** Data extract follows **
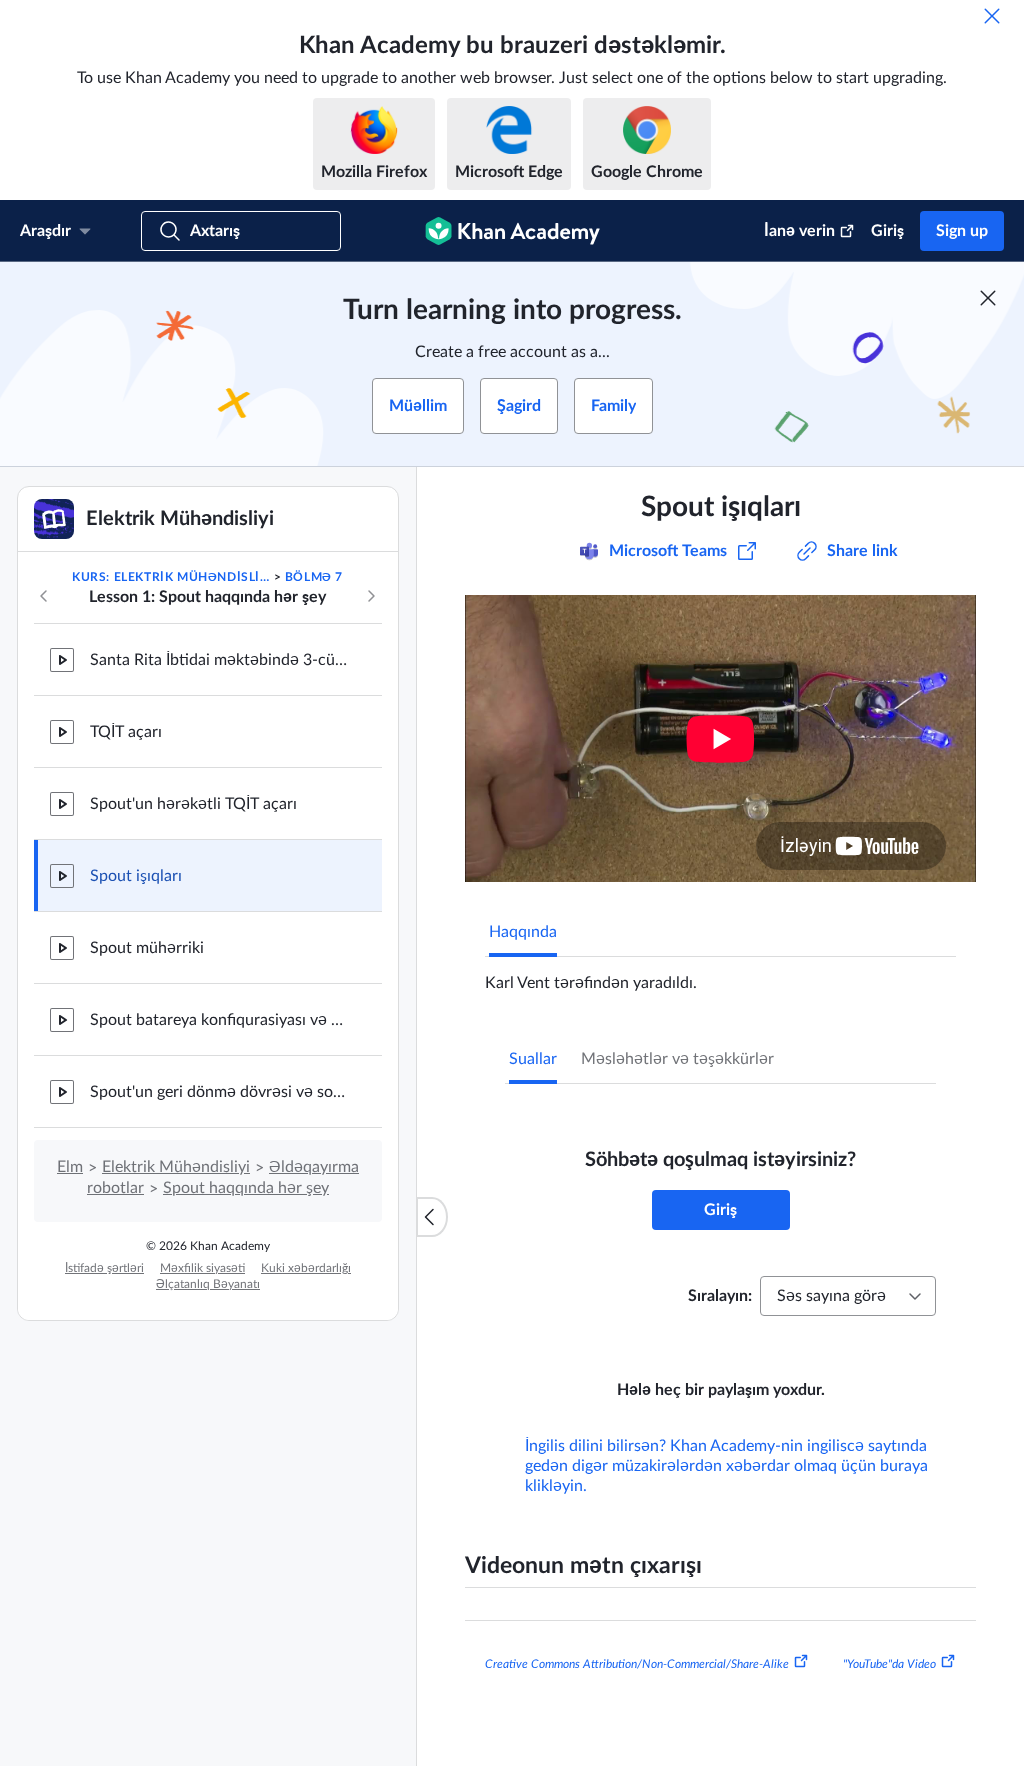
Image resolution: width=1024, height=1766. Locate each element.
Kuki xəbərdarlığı (306, 1268)
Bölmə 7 (314, 577)
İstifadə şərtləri (104, 1268)
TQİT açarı (126, 732)
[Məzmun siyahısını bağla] (432, 1217)
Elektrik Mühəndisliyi (176, 1167)
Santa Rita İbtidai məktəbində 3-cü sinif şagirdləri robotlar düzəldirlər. (220, 660)
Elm (70, 1167)
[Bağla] (992, 16)
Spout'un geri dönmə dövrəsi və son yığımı (220, 1092)
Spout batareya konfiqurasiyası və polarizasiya (220, 1020)
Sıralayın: (720, 1296)
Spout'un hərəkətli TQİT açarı (193, 804)
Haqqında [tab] (523, 932)
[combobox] (848, 1296)
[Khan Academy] (512, 231)
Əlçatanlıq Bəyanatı (208, 1284)
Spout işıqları (136, 876)
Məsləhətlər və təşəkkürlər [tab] (677, 1059)
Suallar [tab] (533, 1059)
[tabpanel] (720, 975)
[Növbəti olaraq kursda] (371, 596)
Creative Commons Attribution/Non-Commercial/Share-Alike (637, 1664)
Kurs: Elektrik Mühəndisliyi (171, 577)
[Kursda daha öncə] (44, 596)
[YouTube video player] (720, 738)
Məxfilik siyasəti (202, 1268)
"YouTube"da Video (889, 1664)
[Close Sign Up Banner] (988, 298)
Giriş (887, 231)
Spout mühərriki (147, 948)
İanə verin (799, 231)
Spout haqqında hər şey (246, 1188)
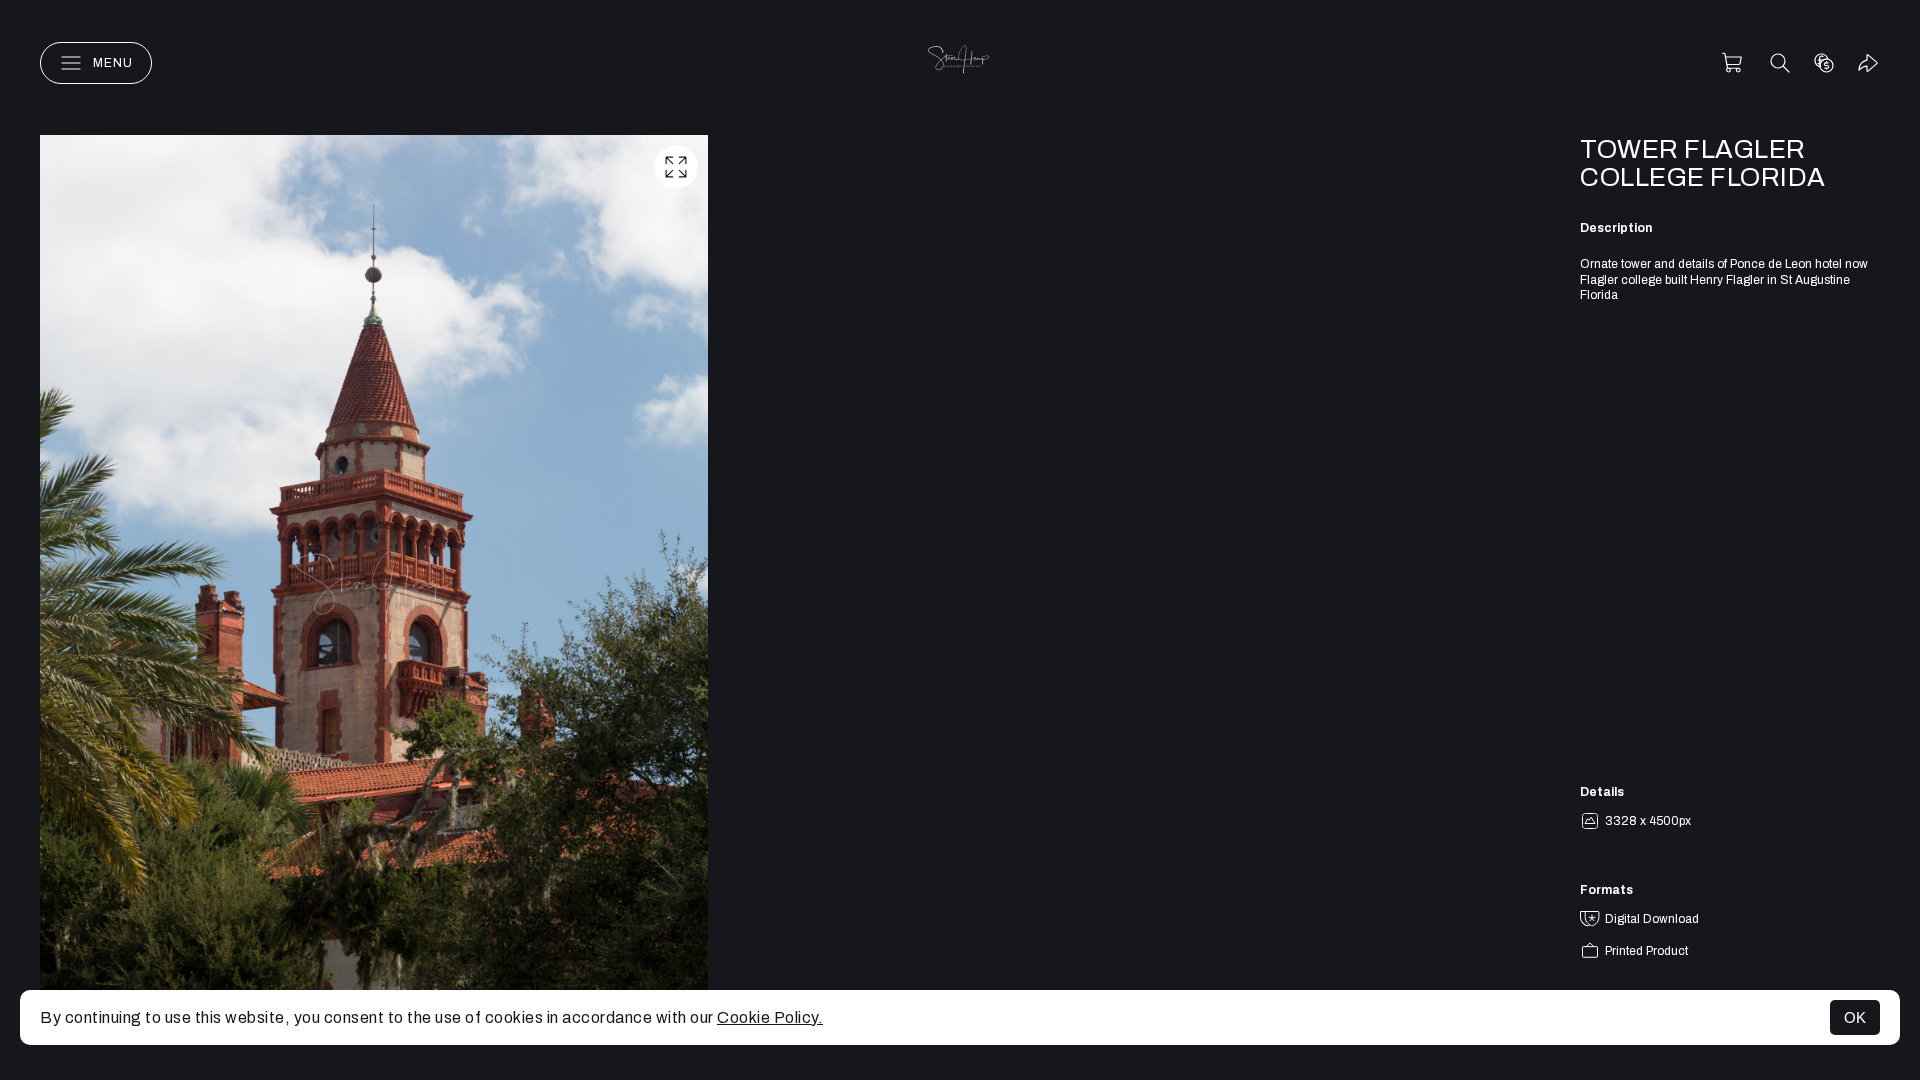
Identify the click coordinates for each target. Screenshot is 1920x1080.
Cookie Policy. (770, 1017)
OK (1855, 1017)
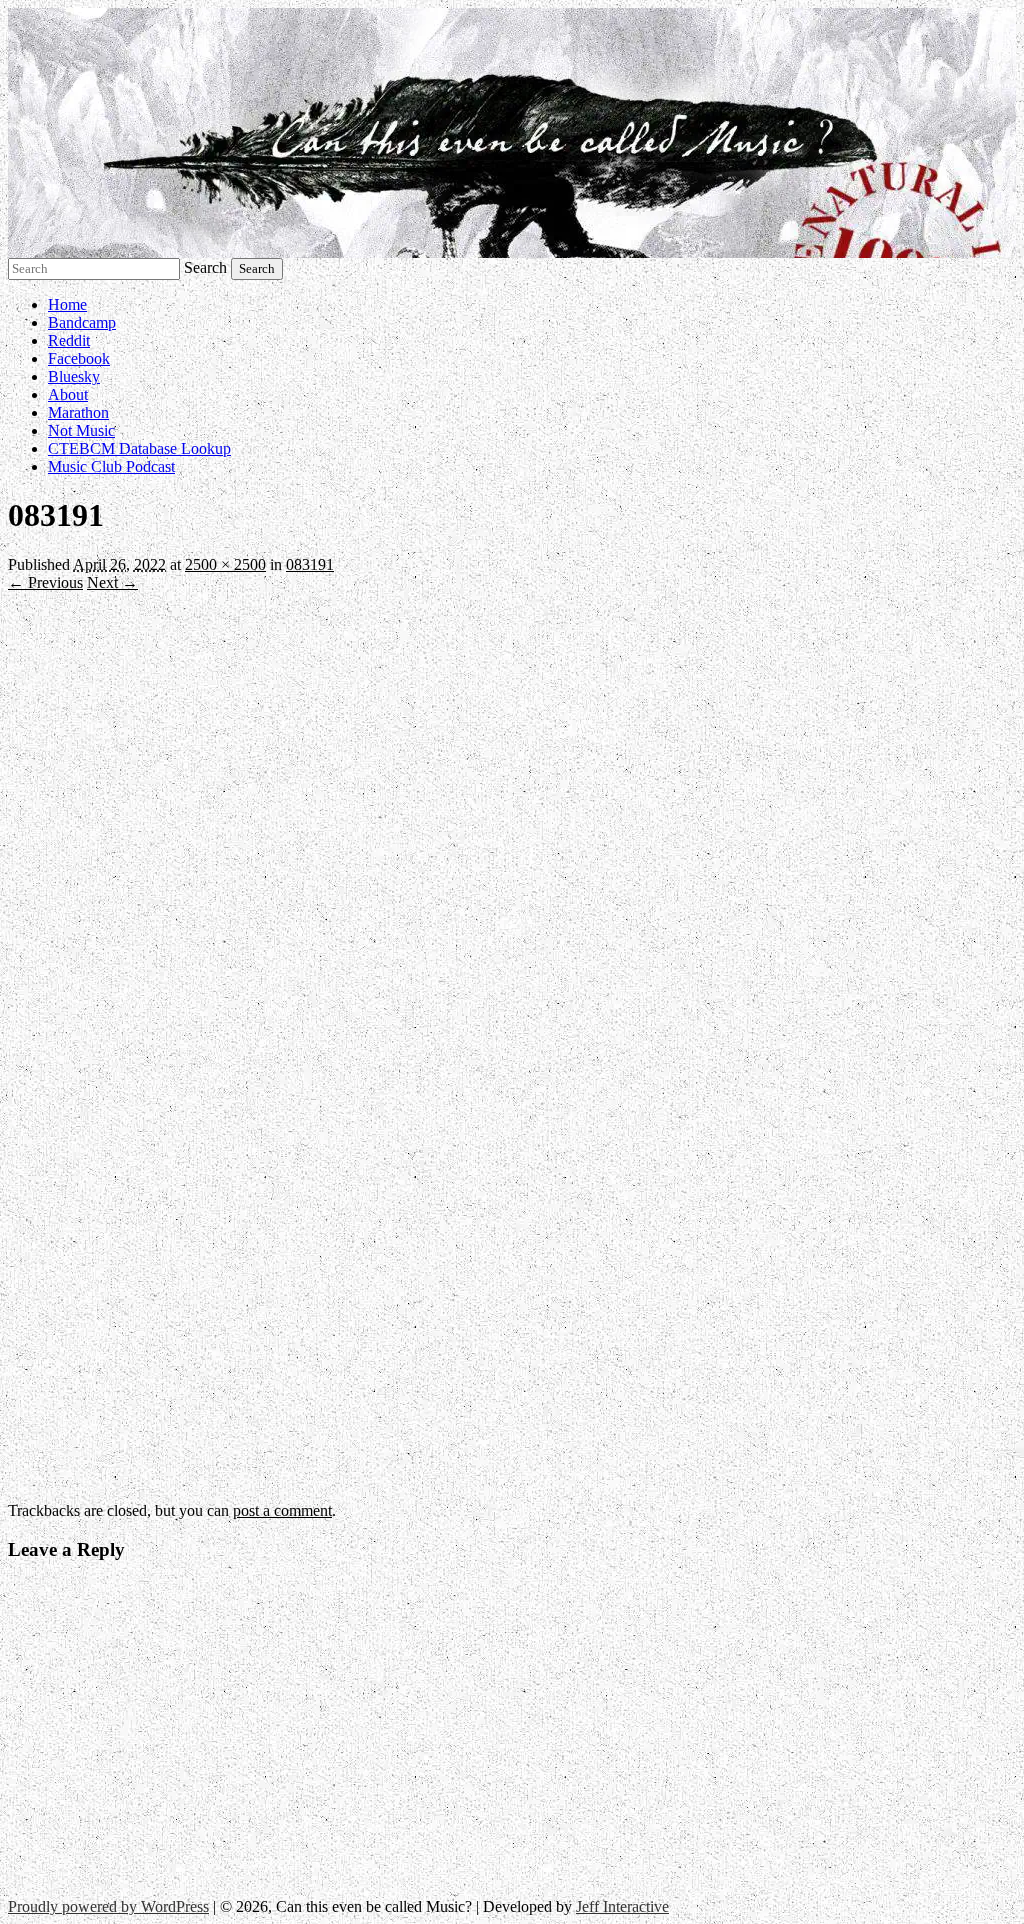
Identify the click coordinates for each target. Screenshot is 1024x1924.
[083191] (461, 1492)
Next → (112, 582)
** End of Data extract **
> **What to do**
Needed here is a verbatim copy of the data from the first line through the line with "Creative Commons Attribution/Non-Commercial/Share-Alike", without pictures.

> **Output of the task**
Image resolution: width=1024, height=1766. Locate each element.
Kuki xəbərdarlığı (306, 1268)
Bölmə 7 (314, 577)
İstifadə şərtləri (104, 1268)
TQİT açarı (126, 732)
[Məzmun siyahısını bağla] (432, 1217)
Elektrik Mühəndisliyi (176, 1167)
Santa Rita İbtidai məktəbində 3-cü sinif şagirdləri robotlar düzəldirlər. (220, 660)
Elm (70, 1167)
[Bağla] (992, 16)
Spout'un geri dönmə dövrəsi və son yığımı (220, 1092)
Spout batareya konfiqurasiyası və polarizasiya (220, 1020)
Sıralayın: (720, 1296)
Spout'un hərəkətli TQİT açarı (193, 804)
Haqqında [tab] (523, 932)
[combobox] (848, 1296)
[Khan Academy] (512, 231)
Əlçatanlıq Bəyanatı (208, 1284)
Spout işıqları (136, 876)
Məsləhətlər və təşəkkürlər [tab] (677, 1059)
Suallar [tab] (533, 1059)
[tabpanel] (720, 975)
[Növbəti olaraq kursda] (371, 596)
Creative Commons Attribution/Non-Commercial/Share-Alike (637, 1664)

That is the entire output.